* _RECORD EXCERPTS_
※

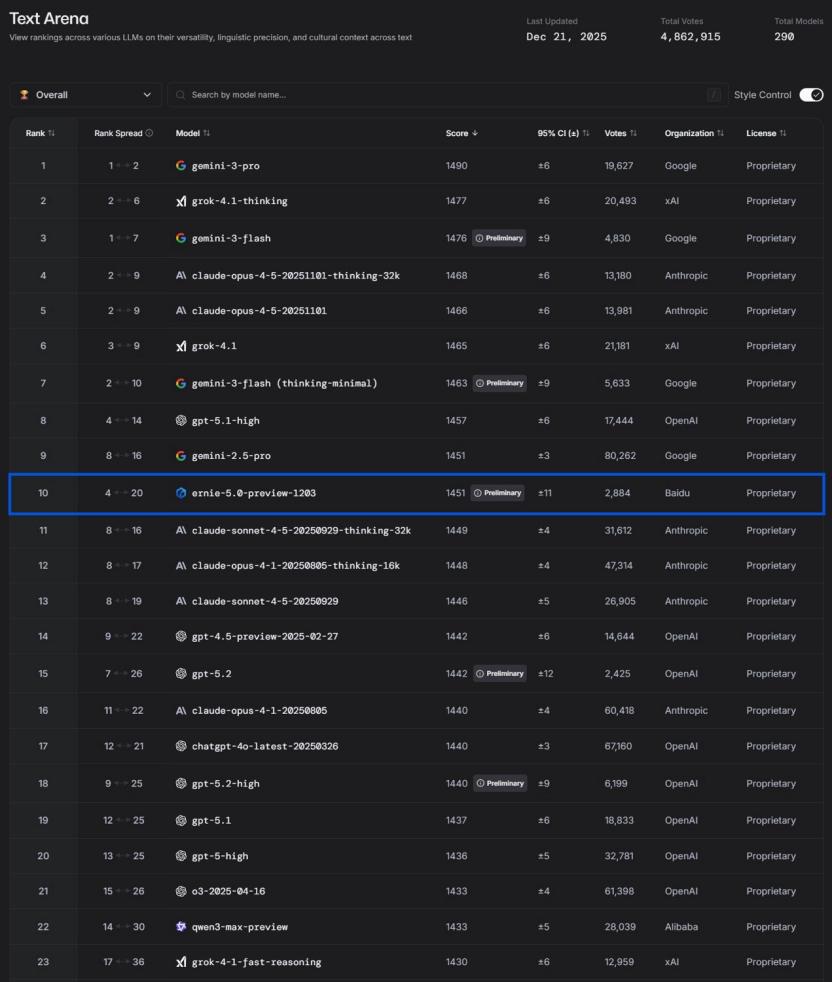832x982 pixels.
Task: Click the Anthropic logo beside claude-opus-4-5-20251101
Action: tap(181, 311)
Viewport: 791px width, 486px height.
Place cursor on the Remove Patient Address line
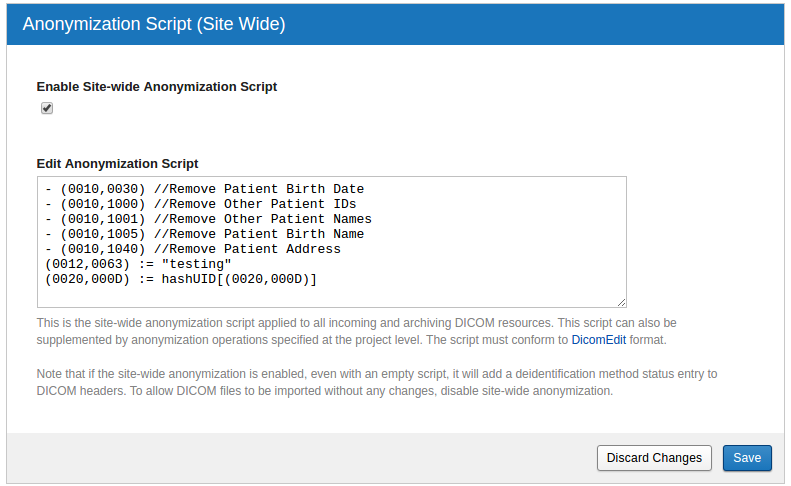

※

Leaving the pictures out, give again word for word each line from the one holding "Viewport: 791px width, 486px height." through the end of the records.

* _SOLUTION TO THIS TASK_
Viewport: 791px width, 486px height.
Place cursor on the Remove Patient Address line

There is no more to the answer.